- Poster for the Italian version
- Directed by: Werner Herzog
- Written by: Werner Herzog
- Produced by: Werner Herzog Filmproduktion, Tetramedia, West Park Pictures
- Starring: Brad Dourif Martin Lo Roger Diehl Ted Sweetser Donald E. Williams Ellen S. Baker Franklin Chang-Diaz Shannon Lucid Michael J. McCulley
- Cinematography: Henry Kaiser Tanja Koop Klaus Scheurich
- Edited by: Joe Bini
- Music by: Ernst Reijseger Mola Sylla
- Distributed by: Fandango (Italy) Werner Herzog Filmproduktion
- Release date: September 5, 2005 (Venice Film Festival);
- Running time: 81 minutes
- Countries: United Kingdom France Germany
- Language: English

= The Wild Blue Yonder (2005 film) =

The Wild Blue Yonder is a 2005 science fiction fantasy film by German director Werner Herzog. It was presented at the 62nd Venice Film Festival, where it won the FIPRESCI Award. It was screened in competition at the Mar del Plata International Film Festival and the Sitges Film Festival, winning the "Carnet Jove – Special Mention" award at the latter. Most of the film consists of recontextualized documentary footage which is overlaid with fictional (sometimes fantastical) narration. This technique was used in Herzog's earlier film Lessons of Darkness (1992).

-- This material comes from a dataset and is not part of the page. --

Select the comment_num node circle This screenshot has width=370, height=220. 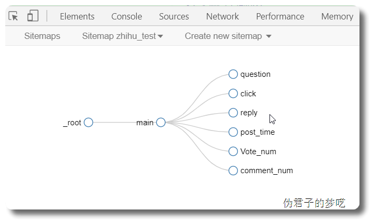pos(233,171)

The film's name comes from the first line of the song "The U.S. Air Force". The scenes in space are courtesy of NASA. According to the DVD extras, the interview with the alien is filmed in Niland, CA, and nearby Slab City, CA.

==Plot==
The film is about an extraterrestrial (played by Brad Dourif) who came to Earth several decades ago from a water planet (The Wild Blue Yonder) after it experienced an ice age. His narration reveals that his race has tried through the years to form a community on our planet, without any success.

The alien also tells the story of a space mission he found out about through his job with the CIA. In the late 1990s, debris from the Roswell UFO crash was unearthed and examined. Scientists incorrectly believed that they had contracted an infectious alien disease from the debris. An exploratory mission was launched to Blue Yonder (represented using archive footage from the STS-34 Space Shuttle mission and Henry Kaiser's diving expedition in Antarctica) to explore the possibility of establishing a new, uninfected human colony on the planet. After finding Blue Yonder suitable for human habitation, the astronauts returned home 820 years later, only to discover that Earth had been abandoned in their absence.

== Reception ==
 Metacritic, which uses a weighted average, assigned the a score of 65 out of 100, based on 11 critics, indicating "generally favorable" reviews.